- **DIRECTIONS**:
1 – From the article on AI governance at South Shore Health, extract the passage that opens with the words containing "To counter that, Dr." and closes with "simply adds noise.".
2 – Write what comes next in the article on South Shore Health's approach to AI, starting after its final sentence.

- **EXTRACT**:
* * *

As AI accelerates across healthcare, some CIOs are deliberately slowing things down.
At South Shore Health, based in South Weymouth, Mass., the challenge isn’t a lack of interest in AI — it’s managing the volume of ideas, tools and requests pouring in, while keeping the organization focused on what actually improves care. For CIOs, the work has shifted from adoption to restraint.
When Sam Ash, MD, stepped into the CIO and vice president of IT and innovation role, his first priority wasn’t launching new AI initiatives. It was, as he put it, “taking stock of where we are so we could figure out where we need to go.”
Nearly every function in modern healthcare now depends on software, Dr. Ash said, which makes it easy for problems to cascade in unexpected ways. That complexity, combined with a constant flow of requests, can push IT teams into reactive mode — fixing issues as they arise without a clear long-term direction.
To counter that, Dr. Ash focused early on governance: creating structure that allows the organization to say no as often as it says yes.
At the center of that effort is a newly formed executive council made up of clinical, financial and operational leaders. The group helps set priorities not just for the coming year, but over a multiyear horizon, acknowledging that AI capabilities will continue to evolve — and that not every promising tool belongs in production.
That top-level oversight is paired with several subcouncils focused on specific domains, including clinical applications, enterprise systems and operations. Those groups include frontline experts such as application leaders, whose day-to-day experience often reveals whether an AI request solves a real problem or simply adds noise.
This structure has become especially important as interest in AI accelerates.
Dr. Ash said return on investment looks different depending on the use case. Some tools, such as productivity assistants, produce benefits that are difficult to quantify. Others, including ambient documentation pilots, are evaluated through measurable indicators like clinician documentation time, after-hours work and potential impacts on billing and charge capture.
For clinical AI tools designed to predict patient deterioration, success may be defined by shifts in downstream outcomes — such as ICU transfers or rapid response patterns — rather than by a single headline metric. Establishing those measures in advance is now a required part of the organization’s AI evaluation process.
However, reining in AI isn’t just about metrics, it’s also about trust.

* * *

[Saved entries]
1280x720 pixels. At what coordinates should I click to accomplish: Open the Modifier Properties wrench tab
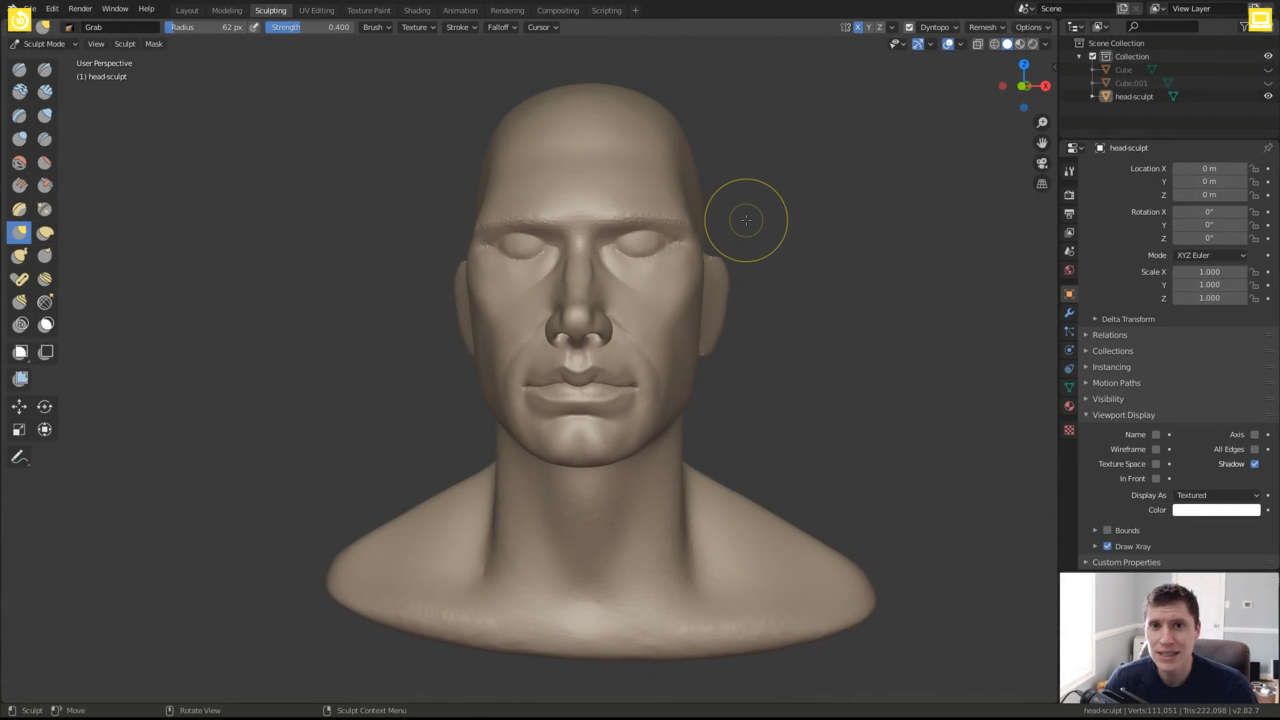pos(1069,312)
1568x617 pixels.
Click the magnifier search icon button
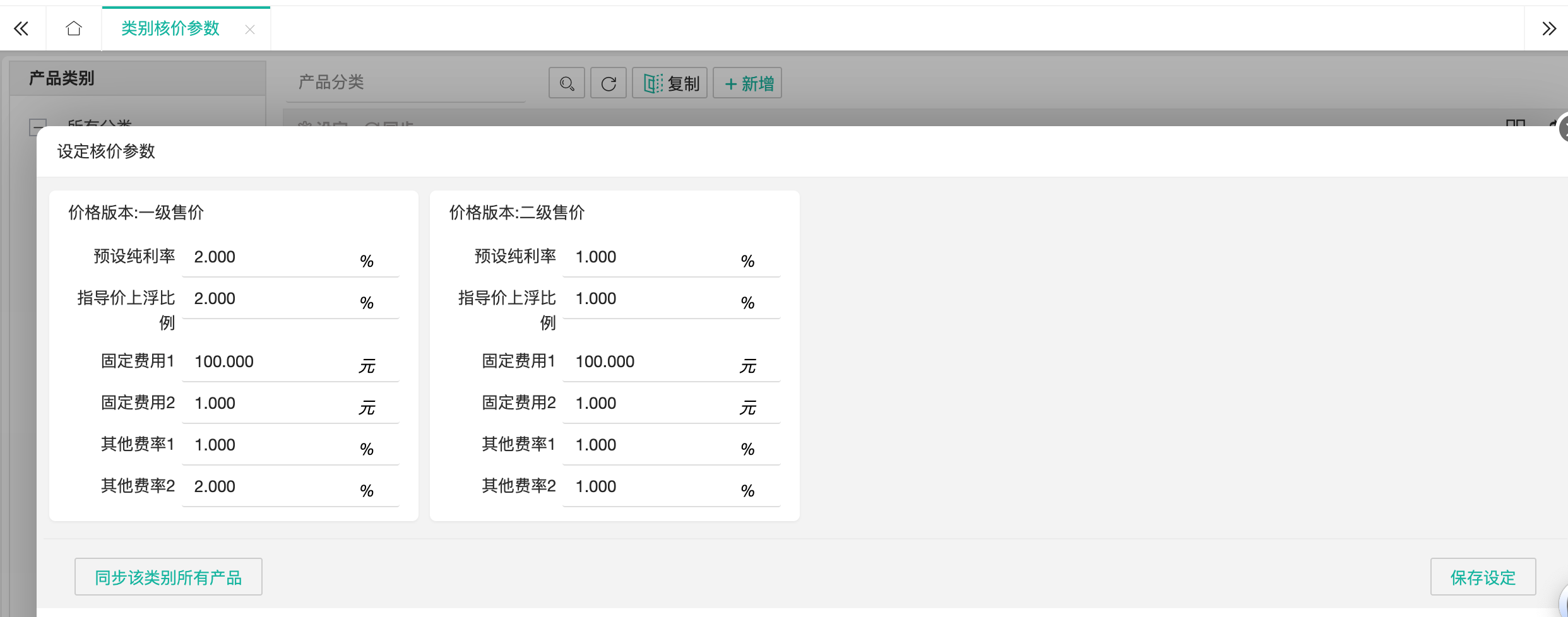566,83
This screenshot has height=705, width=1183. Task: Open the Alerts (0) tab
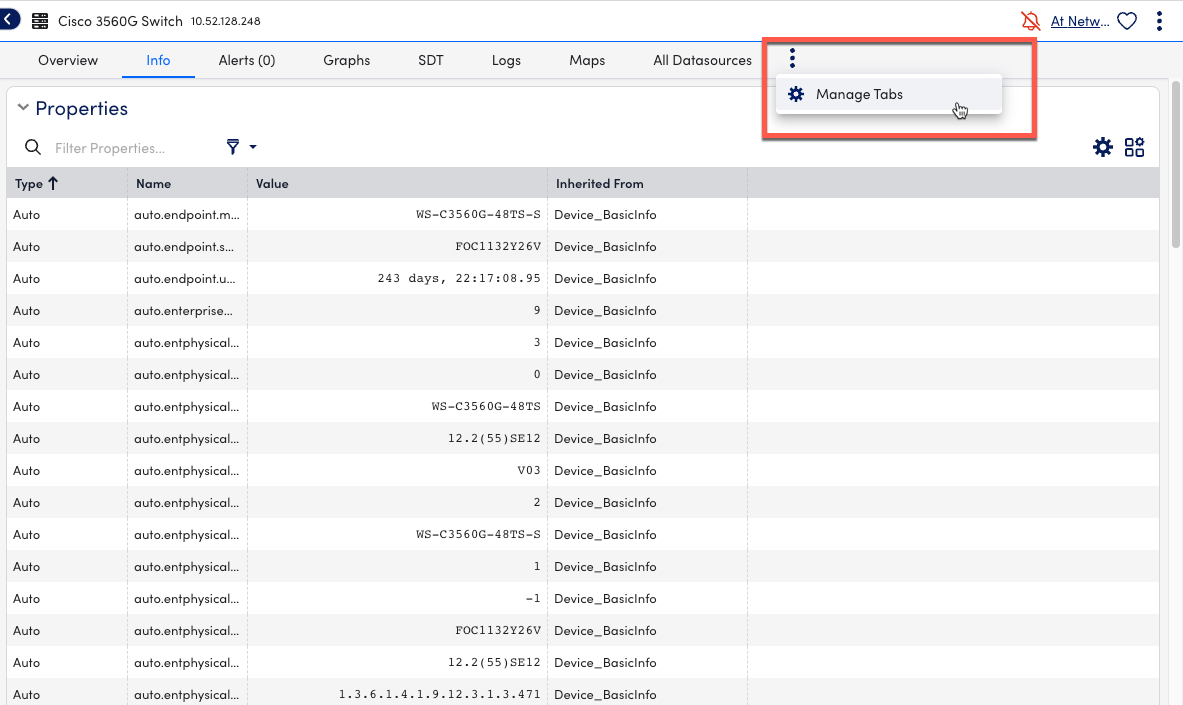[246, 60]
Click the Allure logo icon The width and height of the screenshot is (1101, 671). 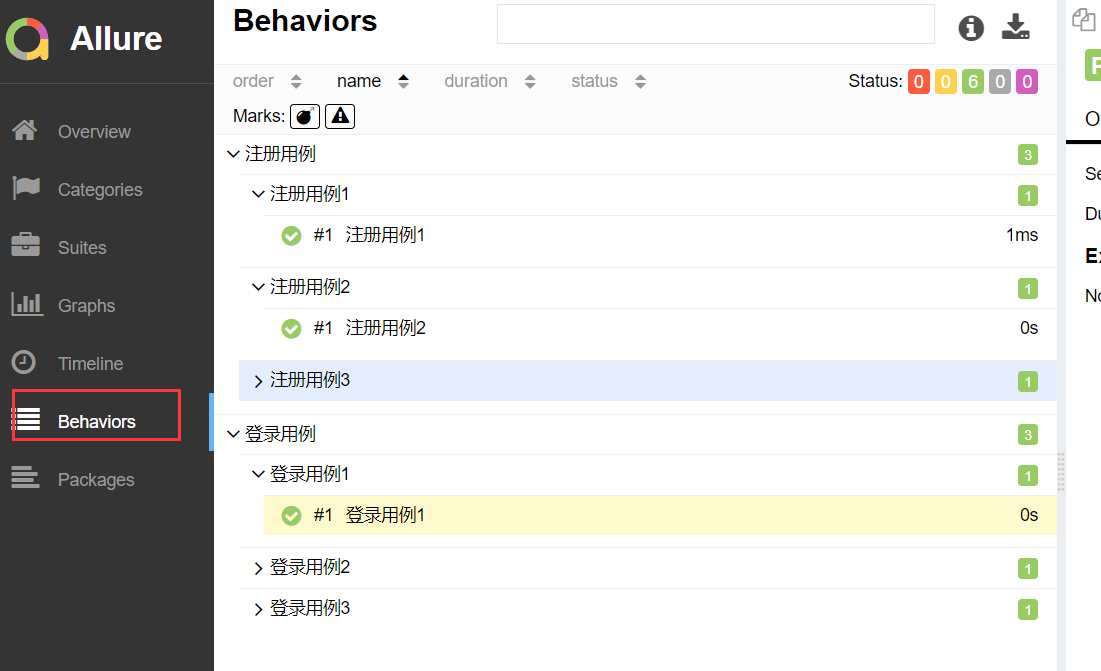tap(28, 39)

* * *

- **PER-TASK OUTPUTS**:
1 –
To counter that, Dr. Ash focused early on governance: creating structure that allows the organization to say no as often as it says yes.
At the center of that effort is a newly formed executive council made up of clinical, financial and operational leaders. The group helps set priorities not just for the coming year, but over a multiyear horizon, acknowledging that AI capabilities will continue to evolve — and that not every promising tool belongs in production.
That top-level oversight is paired with several subcouncils focused on specific domains, including clinical applications, enterprise systems and operations. Those groups include frontline experts such as application leaders, whose day-to-day experience often reveals whether an AI request solves a real problem or simply adds noise.

2 –
Dr. Ash continues to practice as a pulmonologist and intensivist, spending time in the ICU each week. That ongoing clinical work, he said, helps anchor technology decisions in the realities of bedside care and gives clinicians confidence that IT leadership understands the consequences of poorly designed tools.
That perspective informs how new tools are evaluated. Clinicians are brought into the process early, including direct sessions with vendors, so they can ask questions and understand how products are being assessed. When changes are unavoidable, the focus shifts to transparency and presence on the units.
A key bridge between IT and clinicians is the health system’s clinical informatics team, made up of nursing informaticists who regularly round in inpatient and ambulatory settings. Their role, Dr. Ash said, is to surface issues early and identify where technology is helping — or hindering — care delivery.
Independence adds another layer of complexity. While a single-hospital system can move quickly, it must still support many of the same technologies as larger systems with far fewer people. In that environment, Dr. Ash said, unchecked AI adoption can quickly become unsustainable.
What has helped most is collaboration with peers nationwide. Dr. Ash emphasized that CIOs are not competing on AI. “Everyone’s just trying to, at the end of the day, make sure that the patients are cared for,” he said, adding that colleagues across the country have been generous in sharing lessons about governance and structure.
As AI tools become easier to deploy and harder to resist, Dr. Ash’s approach reflects leadership today is less about how fast AI can be rolled out — and more about deciding where restraint is necessary.